Tesla installs, deviceQuery OK, bandwidthTest hangs (100%CPU)

I’ve used CUDA and OpenCL on a couple of cards, on OpenSuse and CentOS, but am unable to get a new Tesla C1060 working correctly on CentOS 5.4.

I have installed:
NVIDIA-Linux-x86_64-190.53-pkg2.run
cudatoolkit_2.3_linux_64_rhel5.3.run
cudasdk_2.3_linux.run

I have also added the script described at http://acceleratedcomputing.blogspot.com/2…060-on-mac.html and changed the xorg.conf to use the GPU on the mother board. When I reboot everything comes up as expected.

Running deviceQuery from the SDK gives normal results, as does lspci. Everything looks just fine.

But when I run bandwidthTest, it hangs with 100% on one of the CPU cores.
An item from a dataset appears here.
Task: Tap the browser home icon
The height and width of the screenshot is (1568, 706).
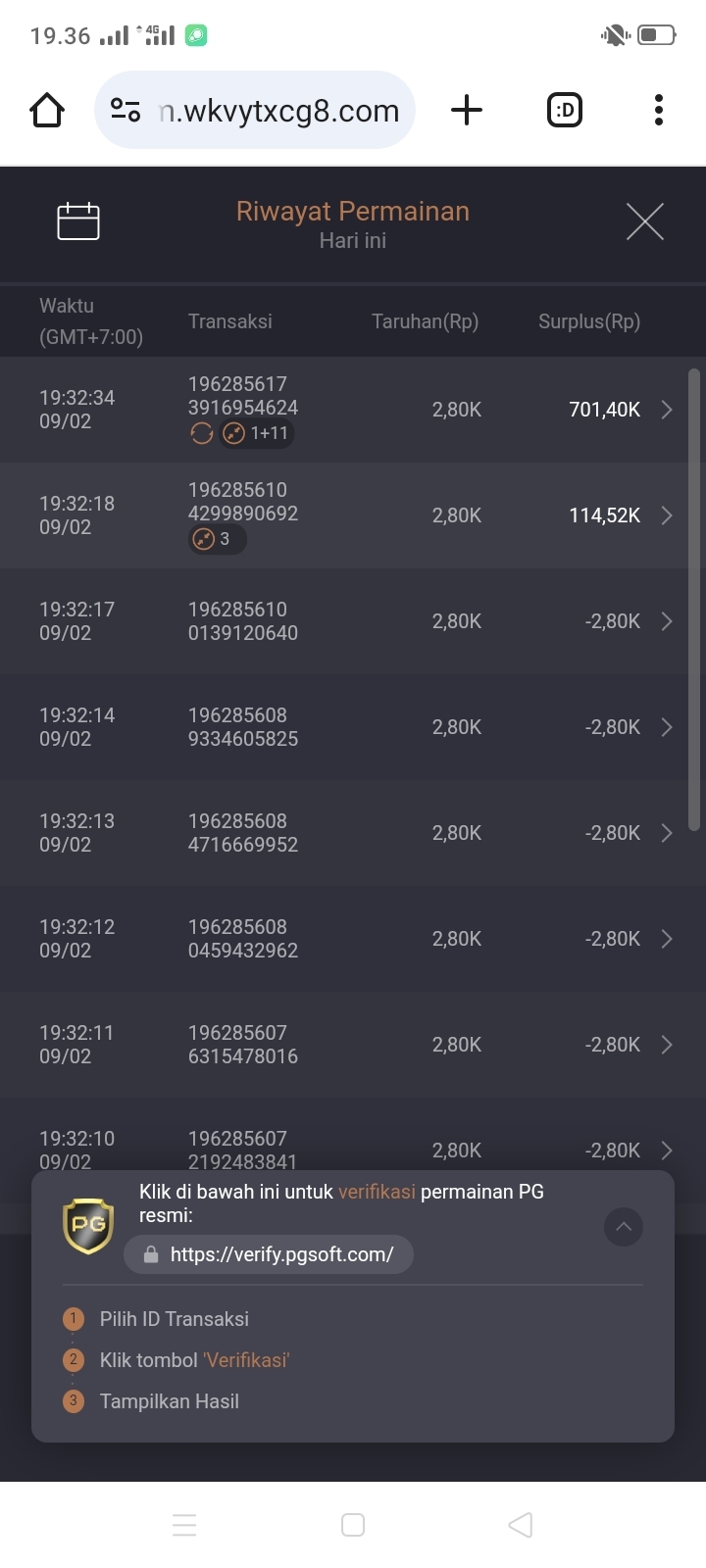Action: click(x=47, y=111)
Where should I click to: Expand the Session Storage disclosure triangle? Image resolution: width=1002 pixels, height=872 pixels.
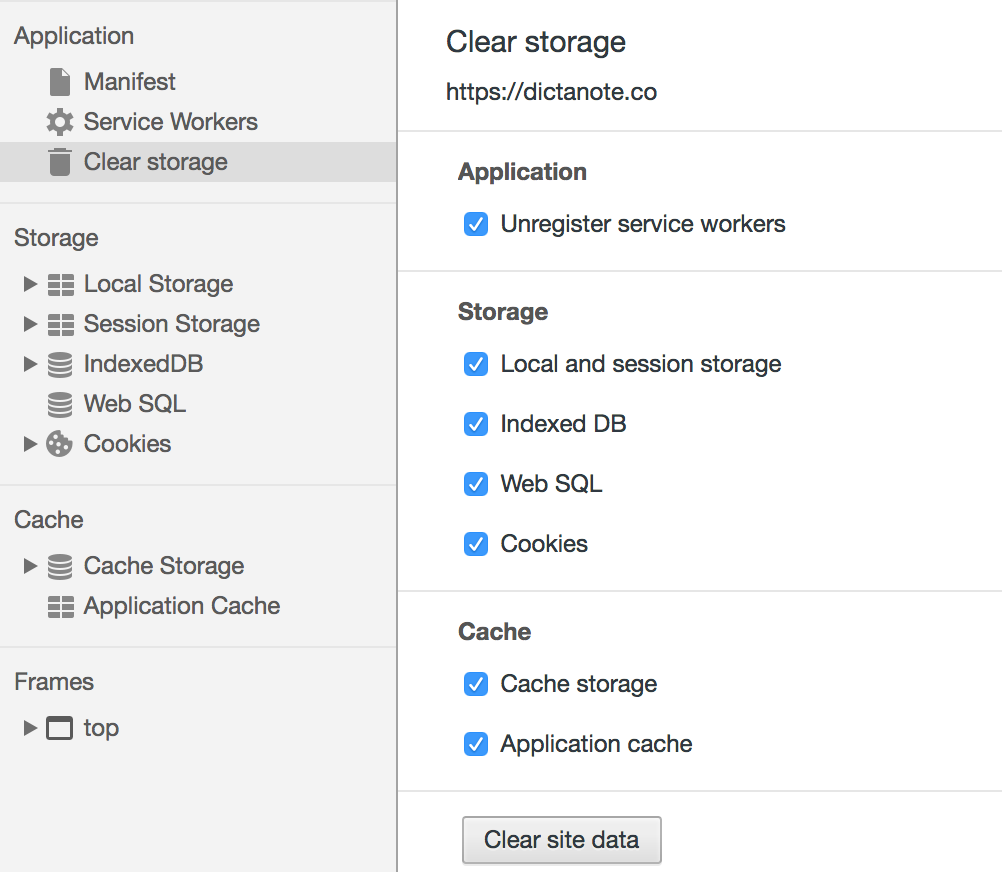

Since we only have one device, I wondered if “device to device transfer” was asking the impossible, but I see similar problems with other tests (for example, “transpose” prints nothing) and I am 99% certain I have run that before with other (single) cards and nothing has hung. Nothing extra is printed if I compile the SDK examples with “dbg=1” and run the code from the debug directory.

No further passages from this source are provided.